Drugs used to treat affective disorders exert their effects largely through their actions on various neurotransmitter systems. Neurotransmitters are important regulators of neural development. Thus, even limited periods of drug use/exposure during fetal- or postnatal brain ontogeny, which continues to the end of the second decade, can, potentially, cause enduring, functionally significant changes in neuronal circuitry. The duration and timing of drug treatment are critical in determining long-term effects (Popa et al, 2008), owing to developmental changes in the neural substrates on which the drugs act.

Stress, which is associated with affective disorders, adversely impacts neural development during fetal life and postnatally, and is ameliorated by therapies that improve affect. Thus, potential, adverse, long-term effects of exposing the developing brain to medication must be weighed against the deleterious impact of stress elevation as a result of interrupted pharmacotherapy of pregnant women, or not treating children or adolescents.

Human studies have revealed few effects of fetal antidepressant drug (ADD) exposure that endure beyond infancy. By contrast, adult rodents exposed to ADDs only during stages corresponding to fetal life, childhood, or adolescence in humans exhibit a spectrum of abnormalities, many of which are, surprisingly, components of depression. Similar, long-term, ‘mirror image’ effects (that is, drug-induced increases in disease components that are reduced by pharmacological treatment of adults) occur after early-life anxiolytic treatment (Depino et al, 2008). Early exposure to atypical antipsychotic drugs, used to treat bipolar disorder in children and adolescents, induces significant, long-lasting cognitive deficits (Zuo et al, 2008) and morphological abnormalities (Frost et al, 2009).

Why do rodent and human data seem discrepant? In rodents, the behavioral syndromes induced by early ADD (Ansorge et al, 2008) or anxiolytic (Depino et al, 2008) treatment are progressive and emerge fully only in early adulthood. This is because early-life brain insults induce a cascade of effects over the course of development. Human studies of the effects on progeny of maternal ADD treatment during pregnancy so far reach only up to 7–10 years of age—too early to characterize long-term outcomes.

Early-life experience and environmental factors are emerging as additional, important modulators of the effects of psychotropic medications. We recently showed that, in rats, some of the enduring behavioral consequences of fetal exposure to fluoxetine do not occur if exposed infants are subjected to behavioral testing, which, by its nature, provides supplemental sensory stimulation and exercise (R Gibb, DO Frost and B Kolb, unpublished data). A provocative, parallel finding has recently been reported in humans: In infants who are not breast fed, maternal SSRI use during pregnancy is associated with altered hypothalamo–pituitary–adrenal (HPA) stress responses, whereas breast feeding abolishes this effect of fetal SSRI exposure by 3 months of age (Oberlander et al, 2008). The mode of feeding seems to act epigenetically: breast-fed infants have lower methylation (and probably higher expression) of the glucocorticoid receptor gene NR3C1 than nonbreast-fed infants (Oberlander et al, 2008).

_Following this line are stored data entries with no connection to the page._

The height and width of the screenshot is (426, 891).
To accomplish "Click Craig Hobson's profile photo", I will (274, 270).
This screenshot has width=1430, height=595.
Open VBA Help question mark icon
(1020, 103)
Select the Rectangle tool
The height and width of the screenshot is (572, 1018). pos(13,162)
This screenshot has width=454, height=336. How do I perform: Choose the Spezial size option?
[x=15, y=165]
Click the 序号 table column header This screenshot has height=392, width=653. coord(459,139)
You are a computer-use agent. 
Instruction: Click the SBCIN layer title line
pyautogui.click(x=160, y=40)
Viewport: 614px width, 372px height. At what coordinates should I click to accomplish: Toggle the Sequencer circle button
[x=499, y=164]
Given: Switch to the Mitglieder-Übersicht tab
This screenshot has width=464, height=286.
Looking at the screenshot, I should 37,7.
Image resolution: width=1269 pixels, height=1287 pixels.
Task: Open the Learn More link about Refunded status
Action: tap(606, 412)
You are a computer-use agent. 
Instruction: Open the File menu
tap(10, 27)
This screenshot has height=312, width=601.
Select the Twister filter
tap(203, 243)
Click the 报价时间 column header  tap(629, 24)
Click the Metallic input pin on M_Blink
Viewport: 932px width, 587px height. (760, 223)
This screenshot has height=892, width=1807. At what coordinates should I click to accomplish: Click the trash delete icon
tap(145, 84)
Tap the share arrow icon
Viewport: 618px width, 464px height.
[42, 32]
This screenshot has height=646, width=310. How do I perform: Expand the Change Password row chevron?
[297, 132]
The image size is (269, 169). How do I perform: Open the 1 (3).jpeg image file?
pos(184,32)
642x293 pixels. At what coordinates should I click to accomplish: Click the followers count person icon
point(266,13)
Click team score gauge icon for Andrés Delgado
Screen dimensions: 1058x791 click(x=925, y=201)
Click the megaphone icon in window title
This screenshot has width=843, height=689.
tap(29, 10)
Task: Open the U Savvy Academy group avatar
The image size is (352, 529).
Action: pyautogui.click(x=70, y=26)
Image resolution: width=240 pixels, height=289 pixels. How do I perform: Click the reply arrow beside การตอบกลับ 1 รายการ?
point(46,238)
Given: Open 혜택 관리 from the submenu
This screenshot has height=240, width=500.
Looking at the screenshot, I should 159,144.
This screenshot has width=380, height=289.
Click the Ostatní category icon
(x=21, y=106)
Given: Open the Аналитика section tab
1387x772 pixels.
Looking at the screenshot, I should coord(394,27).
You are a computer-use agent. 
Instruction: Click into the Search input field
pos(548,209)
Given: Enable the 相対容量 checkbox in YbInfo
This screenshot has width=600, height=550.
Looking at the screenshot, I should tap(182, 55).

Animal and human studies are consistent in demonstrating that environment and experience during fetal and postnatal brain maturation interact with early-life psychotropic drug exposure to shape the ontogeny of behavior and neural circuitry. Epigenetic modulation of gene expression appears to be one important mediator of these effects. These findings suggest possibilities for designing new therapeutic strategies that mitigate the effects of early-life ADD exposure.